III Miércoles de Cuaresma: la Ley del Señor

“Pues, para nosotros, el temor de Dios reside todo él en el amor, y su contenido es el ejercicio de la perfecta caridad: obedecer a sus consejos, atenerse a sus mandatos y confiar en sus promesas. Oigamos, pues, a la Escritura que dice: Ahora, Israel, ¿qué es lo que te exige el Señor, tu Dios? Que temas al Señor, tu Dios, que sigas sus caminos y lo ames, que guardes sus preceptos con todo el corazón y con toda el alma, para tu bien.” (San Hilario)

III MIÉRCOLES DE CUARESMA: LA LEY DEL SEÑOR

Moisés con las tablas de la ley representa la revelación de la voluntad de Dios y el camino que conduce a la libertad mayor.

Texto bíblico: “Moisés habló al pueblo, diciendo: -«Ahora, Israel, escucha los mandatos y decretos que yo os mando cumplir. Así viviréis y entraréis a tomar posesión de la tierra que el Señor, Dios de vuestros padres, os va a dar” (Dt 4, 1).

Cómo se agradece la exegesis que hace el papa Francisco en la Bula: “En la Biblia, muchas veces se hace referencia a la justicia divina y a Dios como juez. Generalmente es entendida como la observación integral de la ley y como el comportamiento de todo buen israelita conforme a los mandamientos dados por Dios. Esta visión, sin embargo, ha conducido no pocas veces a caer en el legalismo, falsificando su sentido originario y oscureciendo el profundo valor que la justicia tiene. Para superar la perspectiva legalista, sería necesario recordar que en la Sagrada Escritura la justicia es concebida esencialmente como un abandonarse confiado en la voluntad de Dios” (MV 20).

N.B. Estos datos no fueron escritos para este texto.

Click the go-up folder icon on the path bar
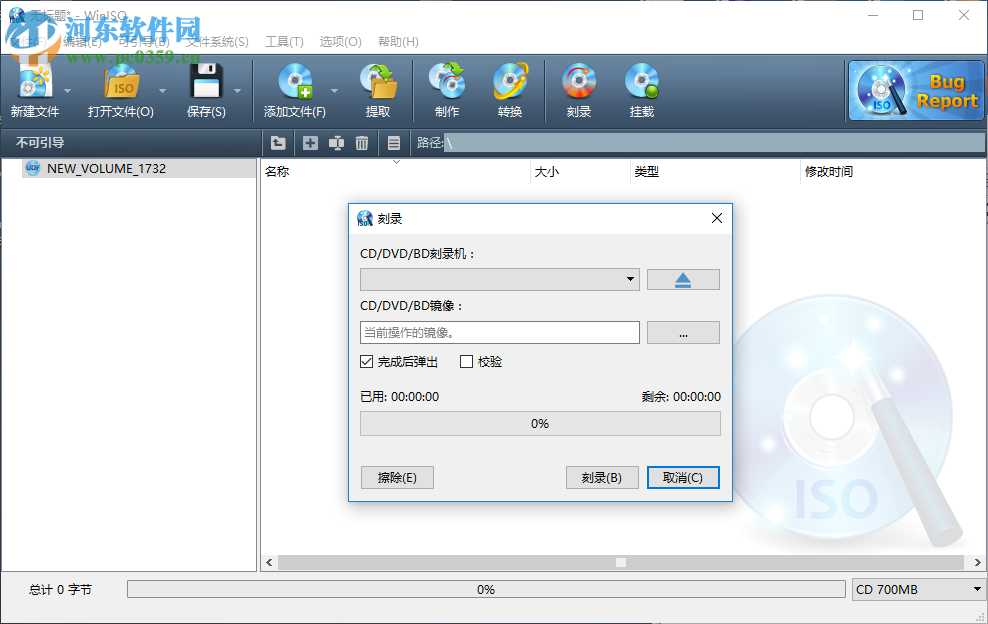 [279, 143]
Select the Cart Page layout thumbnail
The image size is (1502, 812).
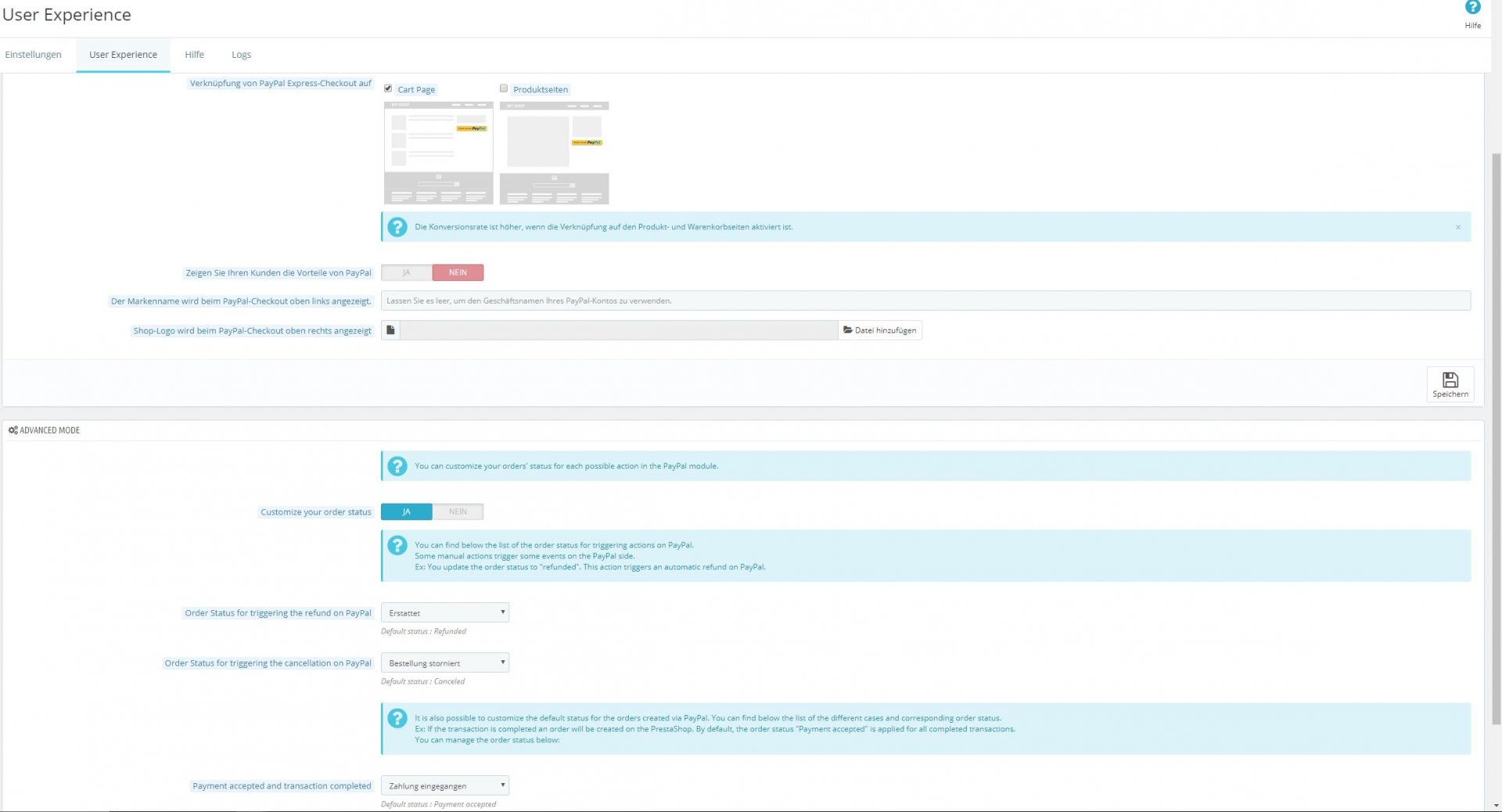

Pensamiento: ¡Que distinto es interpretar los mandatos del Señor como ley de recibirlos como revelación del camino recto, en el que no faltará su ayuda para seguirlo!

ORACIÓN

La ley del Señor es perfecta y es descanso del alma; el precepto del Señor es fiel e instruye a los ignorantes. Los mandatos del Señor son rectos y alegran el corazón; la norma del Señor es límpida y da luz a los ojos (Sal 18, 8-9).

PROPUESTA

“Escucha los preceptos del Maestro, y préstales el oído de tu corazón” (San Benito).